Breast Mass
Joyce A. Copeland
Approach
The goal of the evaluation of a breast mass is to differentiate masses that are cancerous from benign masses in a timely and cost-effective manner.
History
A. Current medical history and chief complaint
1. When and how was the mass discovered? Does the patient perform regular breast self-examinations? What, if any, changes have occurred since discovery of the mass?
2. Age and menstrual status. Cancer is more prominent in women aged more than 50 years, although it can be seen in 3% of women who are aged 20 to 29 years. In the postmenopausal age group, 85% of masses prove to be cancer (1). Postmenopausal women have a higher risk for breast cancer (BC). Pregnancy expands the list of possible causes of a mass to include mastitis, galactocele, or a breast abscess.
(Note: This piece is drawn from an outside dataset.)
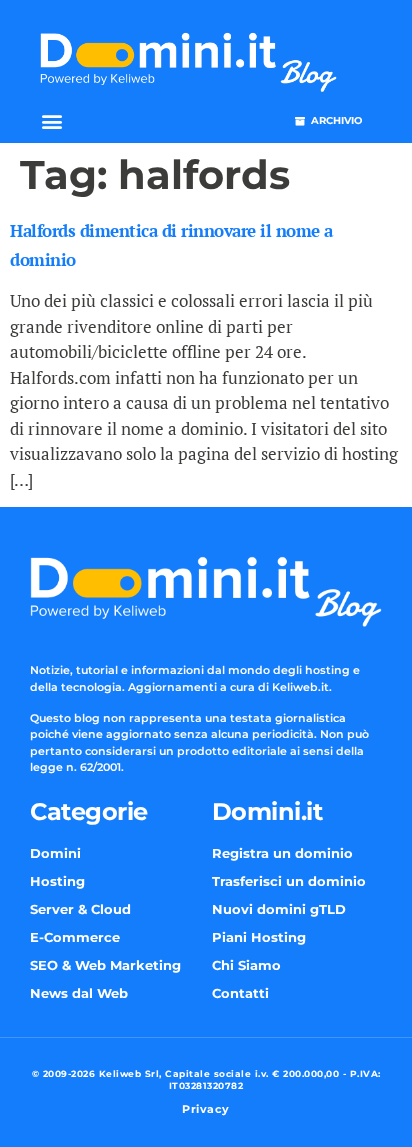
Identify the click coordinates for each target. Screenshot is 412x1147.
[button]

3. Is the mass painful? If so, is there any cyclic variation in the pain? Has there been any nipple discharge (Chapter 11.6)? Cyclic pain suggests a cystic origin. Persistent pain may represent BC or an inflammatory process.
B. Past medical history
1. What is the reproductive history and current menstrual status? Has the patient ever breastfed an infant? Is she on estrogen replacement therapy (ERT)? A woman who breastfeeds for 2 or more years may decrease her risk for BC. ERT has a controversial role in the cause or advancement of breast cancer.
2. Breast history. The patient should be questioned about any previous breast mass, breast biopsy, or surgery and the clinical outcome. Has she had a personal history of breast cancer or atypical hyperplasia on a previous biopsy? A prior history of BC or atypical hyperplasia on a biopsy increases the risk for malignancy.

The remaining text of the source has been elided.